* [INSTRUCTION]:
Answer these questions from the article on the Philippines and the SDGs.
1. In which two SDG areas is the Philippines falling behind?
2. Who named SDG 11 the country's most pressing challenge, and what is his position?
3. In what city and on what date was the leadership summit held?

* [PAGE TEXT]:
══════════

Philippines Falling Behind in Sustainable Cities, Health Goals
The Philippines is falling behind in two key areas of the United Nations Sustainable Development Goals (SDGs): sustainable cities and communities, and good health and well-being, with both indicators showing regression since 2015. Aljo Quintans, SDG specialist at the United Nations Development Programme in the Philippines, identified SDG 11 (Sustainable Cities

By Rjay Zuriaga Castor

By Rjay Zuriaga Castor
The Philippines is falling behind in two key areas of the United Nations Sustainable Development Goals (SDGs): sustainable cities and communities, and good health and well-being, with both indicators showing regression since 2015.
Aljo Quintans, SDG specialist at the United Nations Development Programme in the Philippines, identified SDG 11 (Sustainable Cities and Communities) as the country’s most pressing challenge during a leadership summit in Iloilo City on Tuesday, June 24.
“That’s where our vulnerability to disaster comes from,” he said.
“This is where resilience is being tested and where efforts must focus to make cities safe, productive and livable.”

══════════

* [DATA SEGMENT]:
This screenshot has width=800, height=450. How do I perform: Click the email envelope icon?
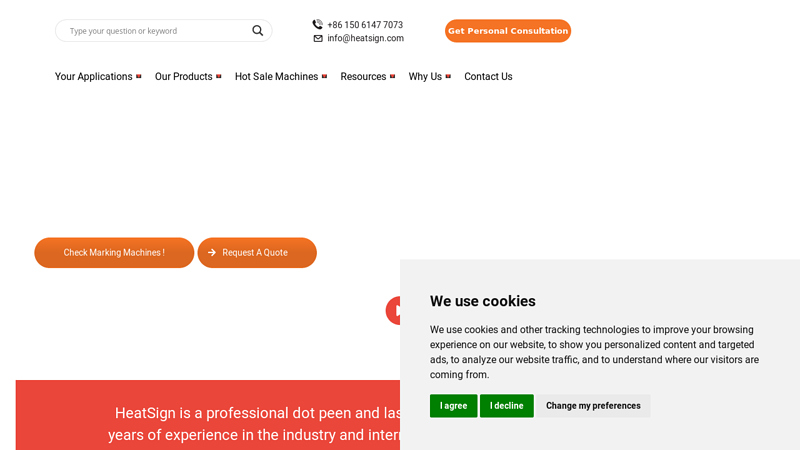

══════════

* [ANSWER]:
1. Sustainable cities and communities, and good health and well-being.
2. Aljo Quintans, SDG specialist at the United Nations Development Programme in the Philippines.
3. Iloilo City, on Tuesday, June 24.